◆ **The problem**
Extract the complete data exactly as given.

-- -- --

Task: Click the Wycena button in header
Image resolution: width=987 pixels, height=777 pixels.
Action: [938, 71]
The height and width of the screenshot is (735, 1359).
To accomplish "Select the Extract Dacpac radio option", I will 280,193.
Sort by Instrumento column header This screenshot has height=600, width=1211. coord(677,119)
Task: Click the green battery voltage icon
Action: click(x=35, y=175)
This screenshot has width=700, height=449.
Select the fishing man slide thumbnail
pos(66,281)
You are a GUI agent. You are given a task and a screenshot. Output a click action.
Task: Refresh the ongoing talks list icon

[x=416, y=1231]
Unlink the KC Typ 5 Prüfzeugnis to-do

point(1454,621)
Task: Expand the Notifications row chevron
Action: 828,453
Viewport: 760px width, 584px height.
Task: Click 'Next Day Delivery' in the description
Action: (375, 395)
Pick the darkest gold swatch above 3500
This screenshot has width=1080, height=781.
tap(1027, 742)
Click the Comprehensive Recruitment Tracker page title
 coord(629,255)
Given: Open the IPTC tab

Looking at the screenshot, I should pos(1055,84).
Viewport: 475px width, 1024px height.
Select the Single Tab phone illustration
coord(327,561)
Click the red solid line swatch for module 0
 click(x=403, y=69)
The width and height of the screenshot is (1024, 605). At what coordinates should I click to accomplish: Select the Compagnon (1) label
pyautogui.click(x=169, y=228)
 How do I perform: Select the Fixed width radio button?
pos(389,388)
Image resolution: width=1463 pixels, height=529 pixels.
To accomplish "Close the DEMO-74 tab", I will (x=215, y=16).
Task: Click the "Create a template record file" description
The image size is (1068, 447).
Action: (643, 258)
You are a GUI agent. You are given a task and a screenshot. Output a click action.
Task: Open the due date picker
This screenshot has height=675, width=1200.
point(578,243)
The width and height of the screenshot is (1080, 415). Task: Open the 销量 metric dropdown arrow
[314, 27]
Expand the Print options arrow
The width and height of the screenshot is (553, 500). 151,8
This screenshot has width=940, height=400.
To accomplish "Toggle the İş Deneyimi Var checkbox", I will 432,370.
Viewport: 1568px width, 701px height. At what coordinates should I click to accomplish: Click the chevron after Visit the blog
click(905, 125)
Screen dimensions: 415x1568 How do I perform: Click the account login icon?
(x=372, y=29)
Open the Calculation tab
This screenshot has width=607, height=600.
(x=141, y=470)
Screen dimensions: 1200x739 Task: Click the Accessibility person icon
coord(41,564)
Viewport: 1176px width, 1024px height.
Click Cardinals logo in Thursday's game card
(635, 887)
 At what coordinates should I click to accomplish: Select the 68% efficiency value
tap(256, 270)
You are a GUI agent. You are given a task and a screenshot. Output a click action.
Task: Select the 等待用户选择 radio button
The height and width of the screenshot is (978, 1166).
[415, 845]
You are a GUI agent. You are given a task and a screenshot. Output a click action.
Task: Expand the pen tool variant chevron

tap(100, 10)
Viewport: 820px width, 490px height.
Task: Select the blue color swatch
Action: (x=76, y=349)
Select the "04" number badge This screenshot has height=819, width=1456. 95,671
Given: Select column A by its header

-- -- --

◆ **Task response**
Task: Click the Wycena button in header
Image resolution: width=987 pixels, height=777 pixels.
Action: [938, 71]
The height and width of the screenshot is (735, 1359).
To accomplish "Select the Extract Dacpac radio option", I will 280,193.
Sort by Instrumento column header This screenshot has height=600, width=1211. coord(677,119)
Task: Click the green battery voltage icon
Action: click(x=35, y=175)
This screenshot has width=700, height=449.
Select the fishing man slide thumbnail
pos(66,281)
You are a GUI agent. You are given a task and a screenshot. Output a click action.
Task: Refresh the ongoing talks list icon

[x=416, y=1231]
Unlink the KC Typ 5 Prüfzeugnis to-do

point(1454,621)
Task: Expand the Notifications row chevron
Action: 828,453
Viewport: 760px width, 584px height.
Task: Click 'Next Day Delivery' in the description
Action: (375, 395)
Pick the darkest gold swatch above 3500
This screenshot has width=1080, height=781.
tap(1027, 742)
Click the Comprehensive Recruitment Tracker page title
 coord(629,255)
Given: Open the IPTC tab

Looking at the screenshot, I should pos(1055,84).
Viewport: 475px width, 1024px height.
Select the Single Tab phone illustration
coord(327,561)
Click the red solid line swatch for module 0
 click(x=403, y=69)
The width and height of the screenshot is (1024, 605). At what coordinates should I click to accomplish: Select the Compagnon (1) label
pyautogui.click(x=169, y=228)
 How do I perform: Select the Fixed width radio button?
pos(389,388)
Image resolution: width=1463 pixels, height=529 pixels.
To accomplish "Close the DEMO-74 tab", I will (x=215, y=16).
Task: Click the "Create a template record file" description
The image size is (1068, 447).
Action: (643, 258)
You are a GUI agent. You are given a task and a screenshot. Output a click action.
Task: Open the due date picker
This screenshot has height=675, width=1200.
point(578,243)
The width and height of the screenshot is (1080, 415). Task: Open the 销量 metric dropdown arrow
[314, 27]
Expand the Print options arrow
The width and height of the screenshot is (553, 500). 151,8
This screenshot has width=940, height=400.
To accomplish "Toggle the İş Deneyimi Var checkbox", I will 432,370.
Viewport: 1568px width, 701px height. At what coordinates should I click to accomplish: Click the chevron after Visit the blog
click(905, 125)
Screen dimensions: 415x1568 How do I perform: Click the account login icon?
(x=372, y=29)
Open the Calculation tab
This screenshot has width=607, height=600.
(x=141, y=470)
Screen dimensions: 1200x739 Task: Click the Accessibility person icon
coord(41,564)
Viewport: 1176px width, 1024px height.
Click Cardinals logo in Thursday's game card
(635, 887)
 At what coordinates should I click to accomplish: Select the 68% efficiency value
tap(256, 270)
You are a GUI agent. You are given a task and a screenshot. Output a click action.
Task: Select the 等待用户选择 radio button
The height and width of the screenshot is (978, 1166).
[415, 845]
You are a GUI agent. You are given a task and a screenshot. Output a click action.
Task: Expand the pen tool variant chevron

tap(100, 10)
Viewport: 820px width, 490px height.
Task: Select the blue color swatch
Action: (x=76, y=349)
Select the "04" number badge This screenshot has height=819, width=1456. 95,671
Given: Select column A by its header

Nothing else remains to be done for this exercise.